Hier, dans le cadre des 48 heures de mobilisation organisées par le PASTEF à Touba, Ousmane Sonko a dévoilé sa stratégie pour contrer les politiques gouvernementales. Le leader du parti a réaffirmé sa détermination à utiliser tous les leviers parlementaires disponibles, y compris la motion de censure, pour renverser le gouvernement si celui-ci persiste dans des orientations jugées inacceptables. « Nous n’hésiterons pas à recourir à cet outil, et ce, autant de fois que nécessaire », a-t-il martelé devant une foule de militants en liesse.
Le président du PASTEF a justifié cette position par l’accumulation de mesures contraires aux valeurs pour lesquelles son parti s’est battu depuis une décennie. « Nous avons sacrifié des vies, versé notre sang pour défendre ces principes. Nous ne pouvons tolérer leur violation », a-t-il déclaré avec fermeté. Pour lui, la motion de censure n’est pas un simple outil politique, mais une nécessité morale pour protéger les acquis démocratiques du Sénégal.

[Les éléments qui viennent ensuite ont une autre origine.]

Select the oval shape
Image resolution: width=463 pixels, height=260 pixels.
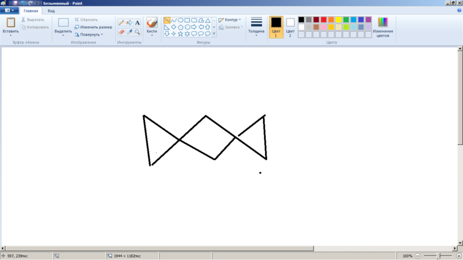[x=181, y=20]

Cette annonce s’inscrit dans un contexte où les relations entre l’opposition et le pouvoir exécutif se sont fortement dégradées. Ousmane Sonko a ainsi transformé cette rencontre à Touba en tribune pour dénoncer les dérives qu’il impute à l’administration actuelle, tout en réaffirmant la volonté inébranlable de son parti de ne pas laisser ces pratiques s’installer.